What is geocoding? Let me show you an example. I have a semantic model with data about UK real estate sales where each row in the fact table represents the sale of some kind of property like a house or apartment. The model has the address of the property sold and the address includes a postcode (similar to a US zip code). I added an Azure Map visual onto a report and dragged my Postcode data into the Location well of the visual and got this:

Postcodes are just text values. How does Power BI know where each postcode is on a map? It does so by geocoding: sending each postcode to a web service which returns a latitude and longitude for that postcode which allows its location to be plotted.
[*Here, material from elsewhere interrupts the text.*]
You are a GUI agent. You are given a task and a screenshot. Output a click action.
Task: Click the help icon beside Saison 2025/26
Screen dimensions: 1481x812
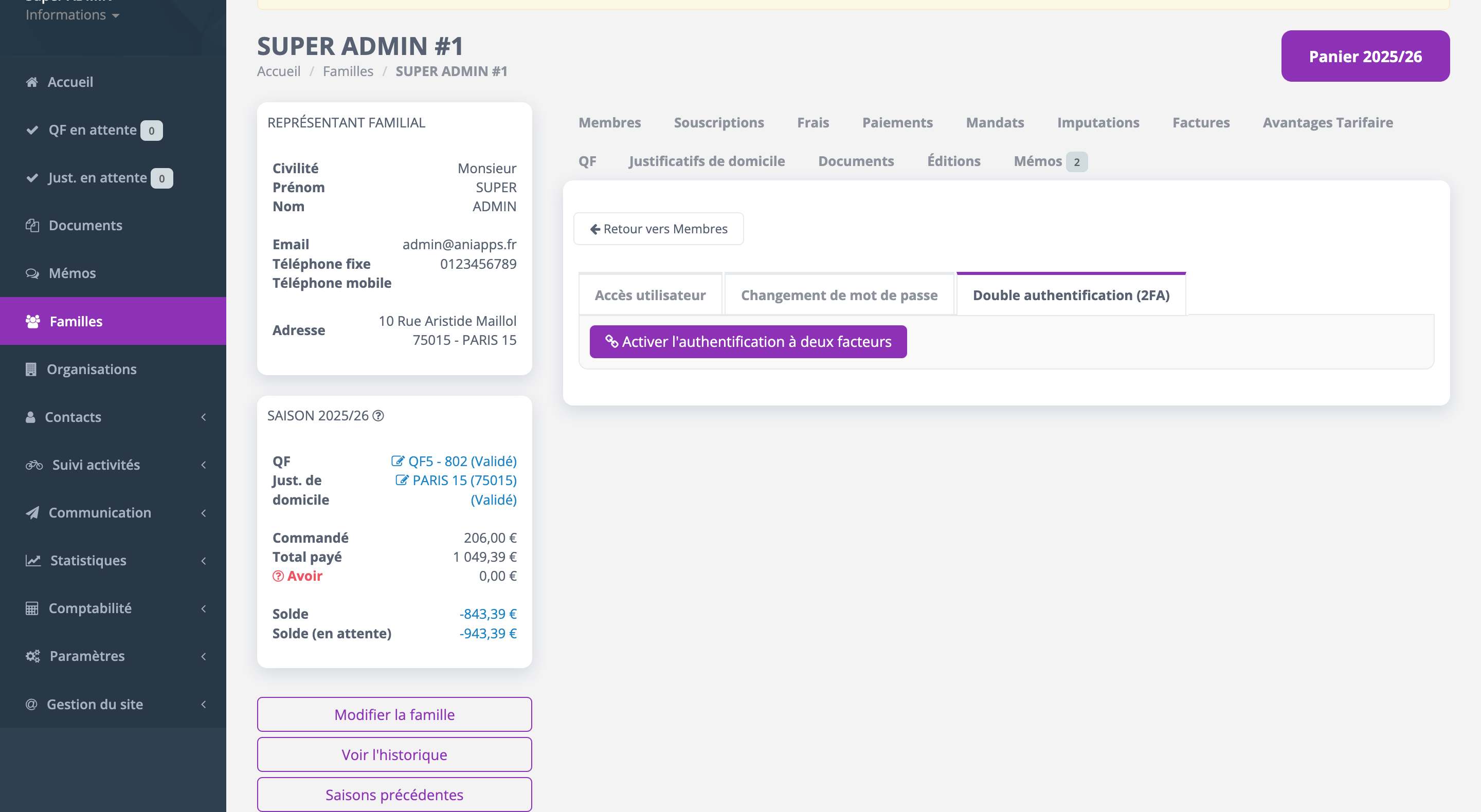[378, 415]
And if, as in this case, you have thousands of postcodes to geocode then this process can be slow.
Because geocoding can be slow Power BI will cache geocoded locations but you can turn this caching off on the Diagnostics tab of the Options dialog using the “Bypass geocoding cache” option:

I did this to get worst-case performance and then refreshed my Azure Map visual with Performance Analyzer running, then exported the output of Performance Analyzer and visualised it with my Performance Analyzer custom visual. Here’s what it showed:

What does this show us?
- The visual as a whole took 107 seconds to display, as shown by the duration of the Visual Container Lifecycle event
- The underlying DAX query (which returns 30002 rows – not all the postcodes but the limit of what can be displayed) took a fraction of a second to return
- The visual took 6 seconds to render
- The geocoding took 106 seconds
So, a great example of where a report is slow but where the model and its measures is not the cause and where Performance Analyzer is the only way to see what the actual cause is.
What can you do to improve performance? Well as I said, with caching enabled (as it is by default) then performance would be nowhere near this bad, but there are some things you can do. First of all it’s obvious that the visual itself displays more data than any user can make sense of and Power BI is sampling data in this case too, so redesigning the report so the user only sees a useable, comprehensible subset of the data on the map would be a good start. You could also geocode the data yourself during your ETL rather than waiting for Power BI to do it when it displays the report – postcodes are not going to change location – and this would give you latitudes and longitudes you can give the Azure Map visual instead. Finally, it’s probably worth experimenting with different visuals, including other map custom visuals, to see if they perform differently for your requirements.